# [The request]
Write out again, word for word, everything from the entry containing "Click the Save button" down to the last entry, without the pictures.

# [Supplied data]
##############################

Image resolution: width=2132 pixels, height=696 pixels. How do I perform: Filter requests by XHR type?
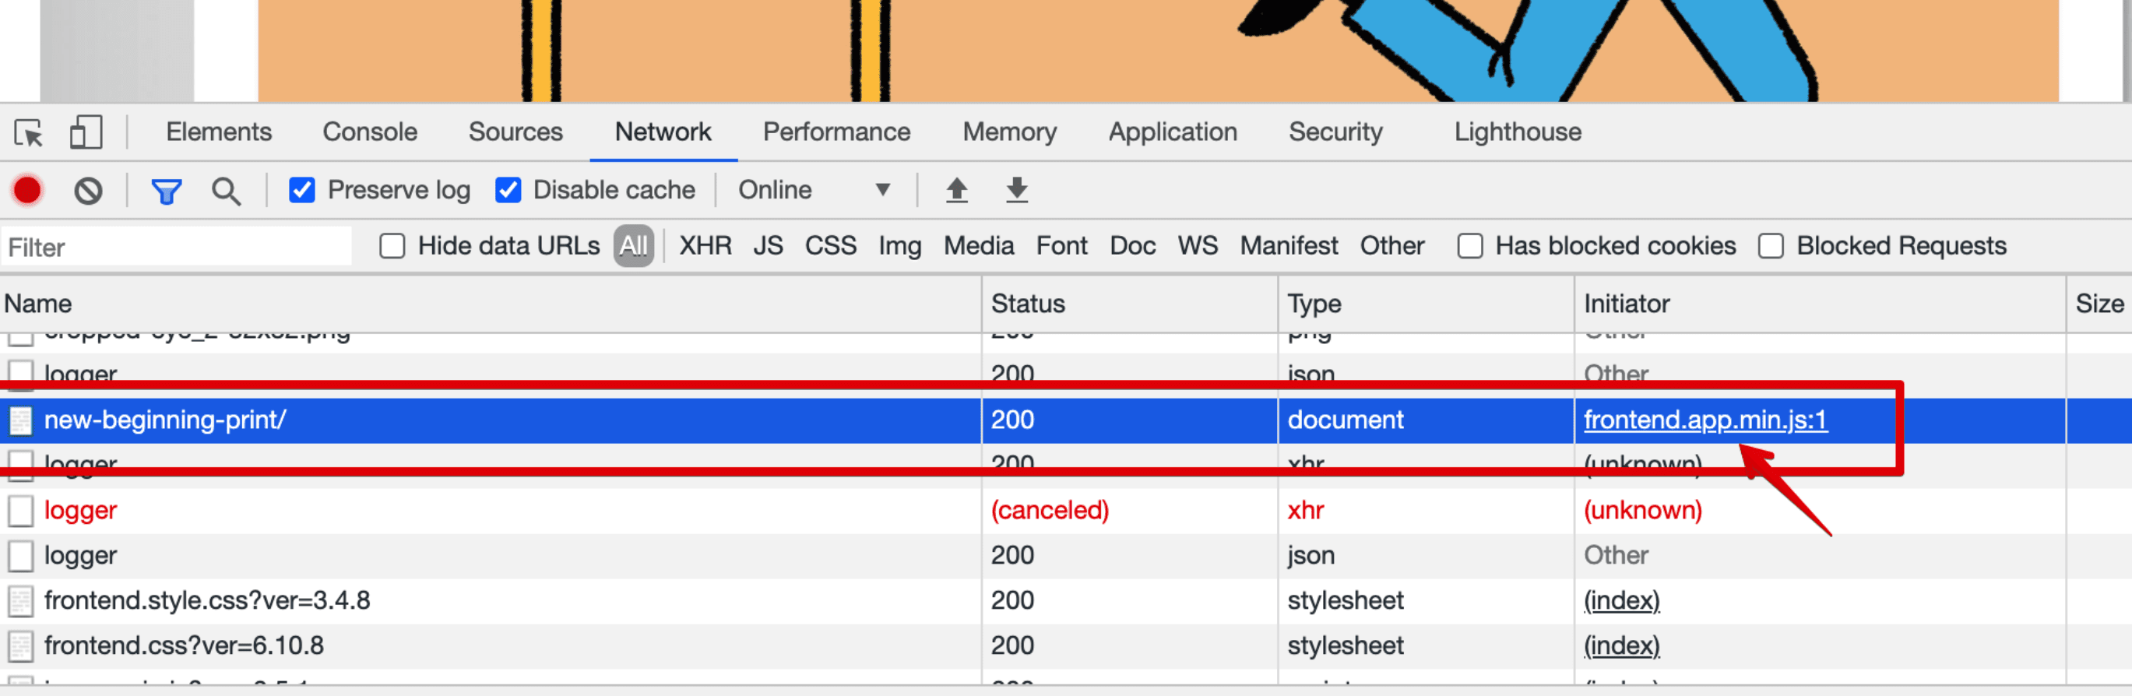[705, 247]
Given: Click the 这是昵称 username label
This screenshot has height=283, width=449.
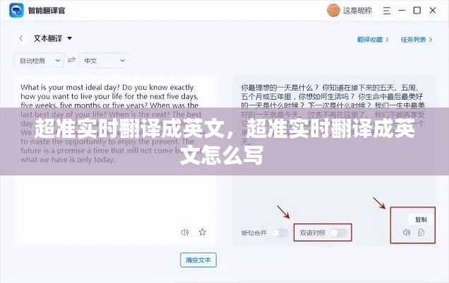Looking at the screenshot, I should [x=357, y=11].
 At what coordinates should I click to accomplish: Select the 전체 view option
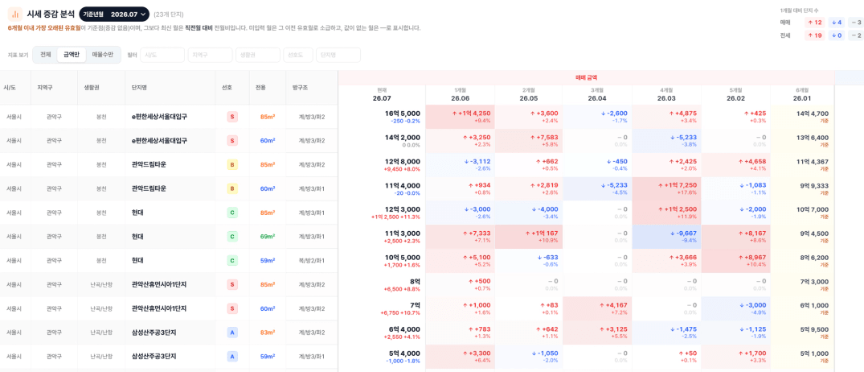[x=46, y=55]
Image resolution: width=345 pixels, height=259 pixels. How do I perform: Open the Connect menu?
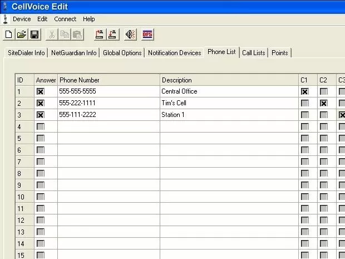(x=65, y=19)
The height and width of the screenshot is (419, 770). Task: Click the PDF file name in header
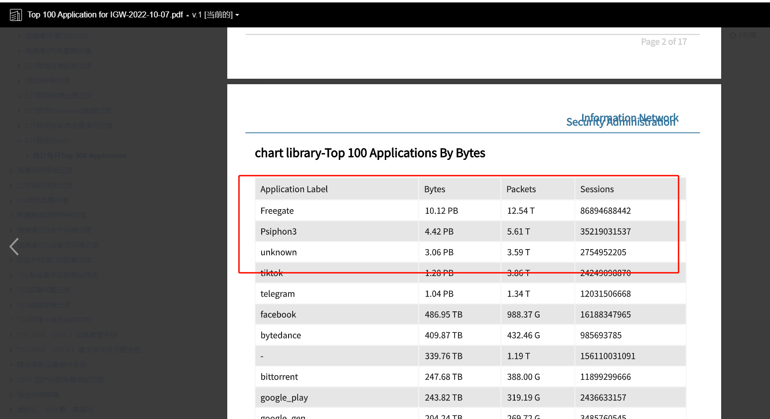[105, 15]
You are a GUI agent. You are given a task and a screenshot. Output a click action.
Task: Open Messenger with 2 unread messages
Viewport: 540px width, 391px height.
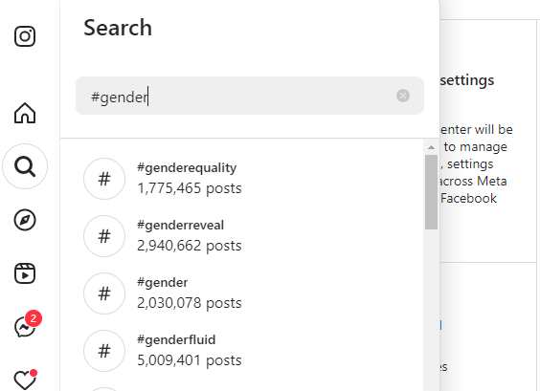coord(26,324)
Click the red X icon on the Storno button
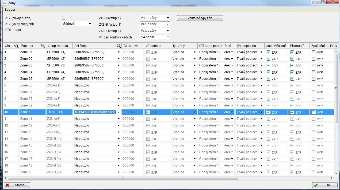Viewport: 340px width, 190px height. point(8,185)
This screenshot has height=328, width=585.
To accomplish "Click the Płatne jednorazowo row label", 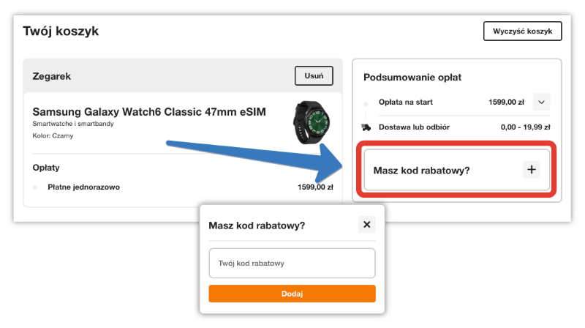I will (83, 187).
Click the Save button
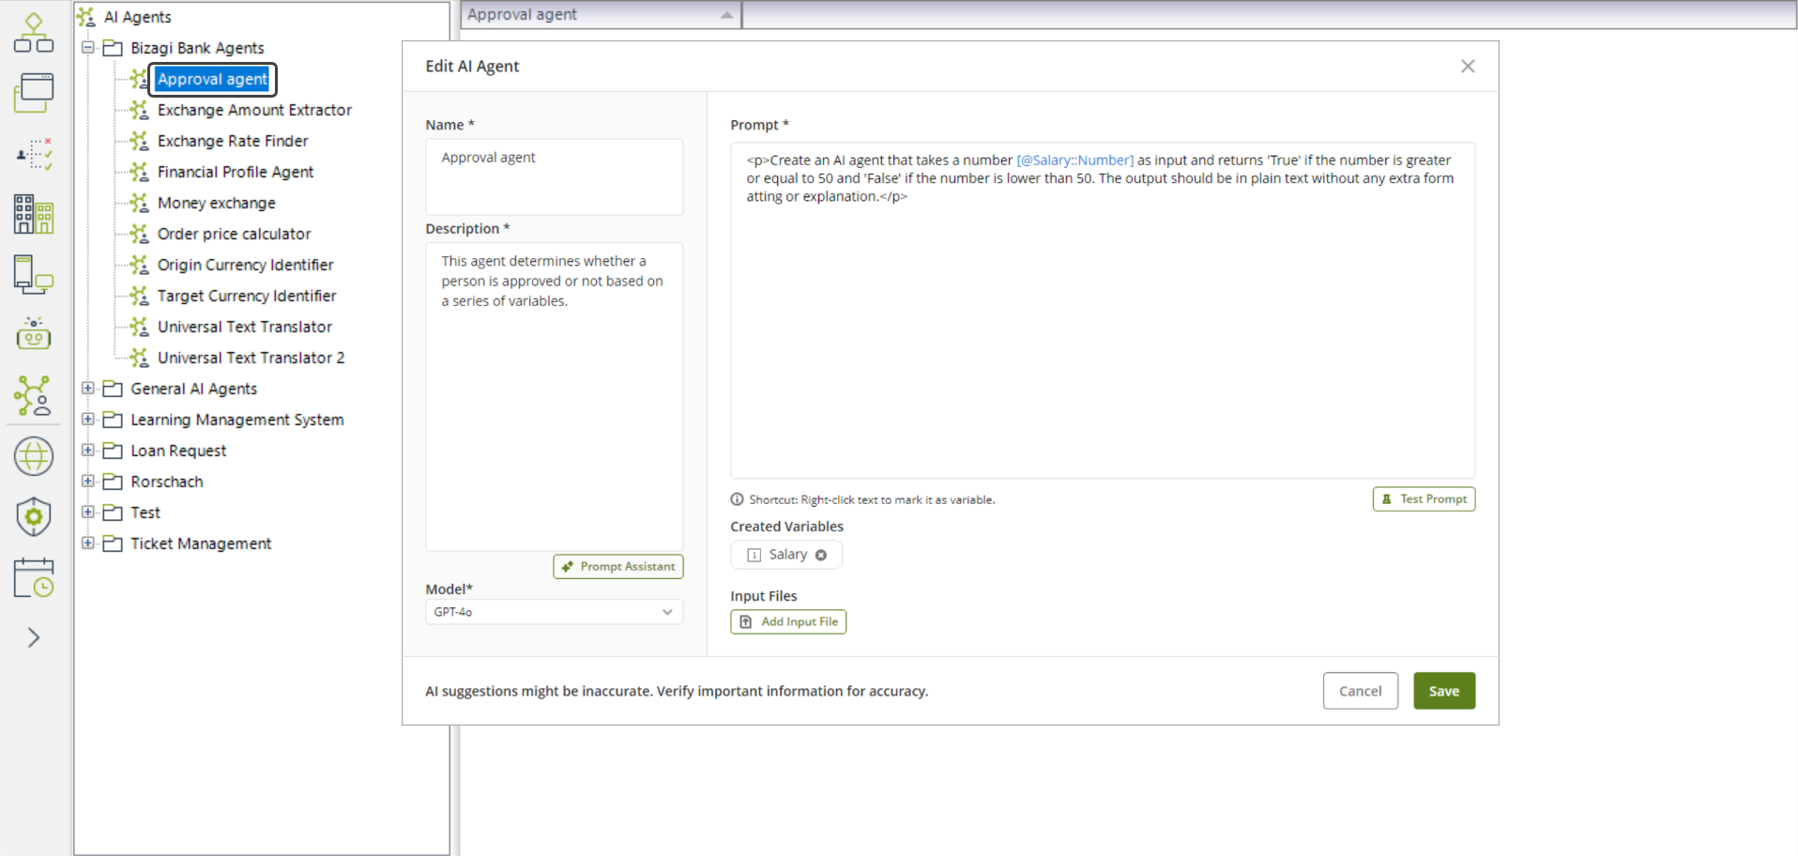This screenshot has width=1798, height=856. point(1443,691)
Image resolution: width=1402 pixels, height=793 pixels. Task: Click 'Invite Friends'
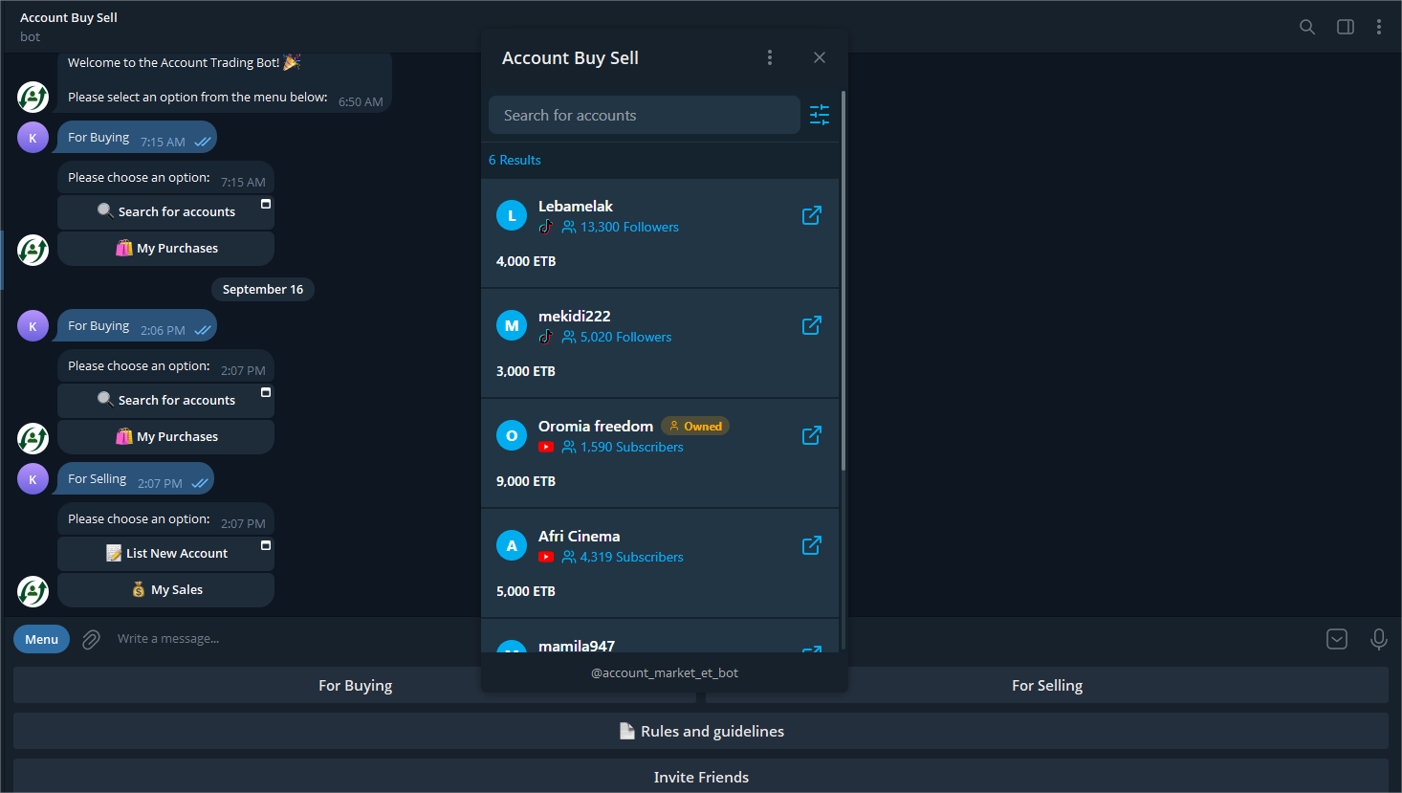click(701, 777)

##############################

# [Task solution]
Click the Save button
This screenshot has width=1798, height=856. point(1443,691)
Image resolution: width=1402 pixels, height=793 pixels. Task: Click 'Invite Friends'
click(701, 777)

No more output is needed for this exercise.